A edição número 3.347 de 10 de dezembro de 1988, fala de corrupção no meio político, em artigo que poderia ser escrito hoje.

Se a moda pega…
Com a voz embargada pela emoção, durante mais de vinte e cinco minutos, falando pela televisão para uma audiência massiva, o ex-mandatário da Coréia do Sul, Chun Doo Hwan, assim falou: – “É mais do que insuportável, para mim, enfrenta-los e confessar meus atos vergonhosos”. E concluiu pedindo humildemente o perdão de todos para, ato contínuo, devolver aos cofres públicos os bens particulares que conseguiria por meios ilícitos.

Encerrado o pronunciamento, segundo se comenta, o ex-general teria ingressado num mosteiro no norte do país para, em reclusão, purgar a culpa da corrupção.

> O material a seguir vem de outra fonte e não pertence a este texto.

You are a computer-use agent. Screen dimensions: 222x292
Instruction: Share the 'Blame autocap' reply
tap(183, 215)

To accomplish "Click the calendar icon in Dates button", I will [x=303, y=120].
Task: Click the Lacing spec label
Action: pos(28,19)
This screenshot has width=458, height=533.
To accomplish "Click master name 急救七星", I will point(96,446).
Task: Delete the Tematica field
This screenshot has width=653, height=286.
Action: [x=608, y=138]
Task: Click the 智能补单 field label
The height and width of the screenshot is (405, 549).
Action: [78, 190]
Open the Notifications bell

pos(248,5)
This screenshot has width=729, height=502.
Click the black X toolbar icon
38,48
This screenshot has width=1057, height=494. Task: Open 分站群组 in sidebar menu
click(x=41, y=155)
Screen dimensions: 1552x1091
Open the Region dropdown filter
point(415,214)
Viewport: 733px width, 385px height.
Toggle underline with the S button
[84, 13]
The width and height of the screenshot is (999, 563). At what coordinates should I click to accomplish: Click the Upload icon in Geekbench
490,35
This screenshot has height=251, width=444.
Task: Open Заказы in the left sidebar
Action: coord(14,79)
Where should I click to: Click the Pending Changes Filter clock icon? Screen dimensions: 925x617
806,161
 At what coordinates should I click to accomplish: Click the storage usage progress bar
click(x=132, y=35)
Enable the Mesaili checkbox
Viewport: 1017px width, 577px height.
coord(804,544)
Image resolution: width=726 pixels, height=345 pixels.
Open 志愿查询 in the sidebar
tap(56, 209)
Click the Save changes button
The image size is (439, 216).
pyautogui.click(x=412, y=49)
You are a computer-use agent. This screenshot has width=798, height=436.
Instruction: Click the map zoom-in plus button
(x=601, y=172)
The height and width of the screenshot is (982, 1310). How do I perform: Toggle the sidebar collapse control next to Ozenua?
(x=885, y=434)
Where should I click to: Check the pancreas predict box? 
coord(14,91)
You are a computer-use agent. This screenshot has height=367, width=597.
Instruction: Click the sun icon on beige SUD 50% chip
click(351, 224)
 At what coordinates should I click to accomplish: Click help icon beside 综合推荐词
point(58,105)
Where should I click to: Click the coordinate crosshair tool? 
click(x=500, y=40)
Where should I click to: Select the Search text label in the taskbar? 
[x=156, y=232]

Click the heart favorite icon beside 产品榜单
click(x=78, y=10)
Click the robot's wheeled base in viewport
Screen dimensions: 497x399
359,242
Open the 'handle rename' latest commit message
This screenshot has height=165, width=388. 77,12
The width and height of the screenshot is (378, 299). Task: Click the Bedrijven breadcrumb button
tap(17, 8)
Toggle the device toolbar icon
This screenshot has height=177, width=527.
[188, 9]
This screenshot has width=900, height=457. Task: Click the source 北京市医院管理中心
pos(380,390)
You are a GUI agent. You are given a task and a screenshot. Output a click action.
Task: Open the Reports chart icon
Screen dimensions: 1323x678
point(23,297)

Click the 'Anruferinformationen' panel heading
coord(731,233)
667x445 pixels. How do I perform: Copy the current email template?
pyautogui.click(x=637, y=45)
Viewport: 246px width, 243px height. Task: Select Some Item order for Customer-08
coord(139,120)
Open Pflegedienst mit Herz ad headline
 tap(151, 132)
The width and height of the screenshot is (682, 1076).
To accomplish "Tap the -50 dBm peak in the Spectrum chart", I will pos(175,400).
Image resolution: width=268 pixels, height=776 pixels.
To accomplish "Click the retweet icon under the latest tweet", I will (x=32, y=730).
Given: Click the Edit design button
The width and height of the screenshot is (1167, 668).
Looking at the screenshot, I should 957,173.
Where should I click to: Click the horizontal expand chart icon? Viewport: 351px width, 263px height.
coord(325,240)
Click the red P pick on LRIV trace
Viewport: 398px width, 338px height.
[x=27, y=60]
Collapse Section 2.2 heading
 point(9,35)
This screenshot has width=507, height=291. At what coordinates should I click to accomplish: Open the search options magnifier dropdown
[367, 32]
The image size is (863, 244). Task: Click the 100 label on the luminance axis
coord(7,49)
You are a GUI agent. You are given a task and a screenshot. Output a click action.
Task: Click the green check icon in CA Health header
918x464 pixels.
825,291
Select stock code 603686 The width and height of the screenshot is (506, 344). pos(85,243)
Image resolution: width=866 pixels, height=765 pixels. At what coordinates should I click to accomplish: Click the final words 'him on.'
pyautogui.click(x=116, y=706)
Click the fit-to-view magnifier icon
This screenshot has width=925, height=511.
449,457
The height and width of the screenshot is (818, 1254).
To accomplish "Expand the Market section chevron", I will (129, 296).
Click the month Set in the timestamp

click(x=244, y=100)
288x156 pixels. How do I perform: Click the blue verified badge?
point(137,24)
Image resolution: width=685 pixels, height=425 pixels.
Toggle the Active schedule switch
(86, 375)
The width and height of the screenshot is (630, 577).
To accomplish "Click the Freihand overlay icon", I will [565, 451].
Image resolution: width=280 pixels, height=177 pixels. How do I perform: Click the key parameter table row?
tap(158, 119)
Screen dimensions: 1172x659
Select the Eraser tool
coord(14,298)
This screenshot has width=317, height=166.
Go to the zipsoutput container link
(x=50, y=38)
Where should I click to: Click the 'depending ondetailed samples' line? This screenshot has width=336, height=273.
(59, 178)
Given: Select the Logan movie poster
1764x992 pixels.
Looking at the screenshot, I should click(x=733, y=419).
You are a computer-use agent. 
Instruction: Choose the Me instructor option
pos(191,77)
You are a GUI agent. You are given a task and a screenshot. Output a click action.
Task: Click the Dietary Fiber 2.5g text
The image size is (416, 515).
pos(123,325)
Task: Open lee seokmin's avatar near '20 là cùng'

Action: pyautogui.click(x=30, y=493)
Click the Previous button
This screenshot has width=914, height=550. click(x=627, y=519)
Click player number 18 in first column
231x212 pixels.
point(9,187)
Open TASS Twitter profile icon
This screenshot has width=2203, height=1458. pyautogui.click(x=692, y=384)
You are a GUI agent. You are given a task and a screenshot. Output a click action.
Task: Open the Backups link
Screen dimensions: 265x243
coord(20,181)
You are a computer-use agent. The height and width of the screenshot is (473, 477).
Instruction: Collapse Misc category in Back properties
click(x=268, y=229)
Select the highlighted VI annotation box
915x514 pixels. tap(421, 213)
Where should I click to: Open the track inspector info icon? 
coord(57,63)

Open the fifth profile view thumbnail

O inusitado episódio não poderia deixar de oferecer material para nossa reflexão. Em primeiro lugar na direção da constatação de que a corrupção campeia pelo mundo afora e é diretamente proporcional ao nível de concentração do poder, igualado por baixo as ditaduras na Coréia, Argentina, Chile, União Soviética e Brasil.

Em segundo lugar, no reconhecimento de que somente uma base filosófico-moral muito forte, como no caso do budismo, consegue produzir o clima necessário para uma autocrítica destas proporções.

Se a moda pega por aqui e cada corrupto resolver fazer uma auto-crítica de vinte e cinco minutos, o tempo das emissoras de televisão estará congestionado pelos próximos meses e não haverá mosteiro suficiente para abrigar tanto malandro. Uma triste e dolorosa realidade de nosso país que resolveu substituir as leis morais pela lei de Gerson: “O negócio é levar vantagem em tudo, certo?”.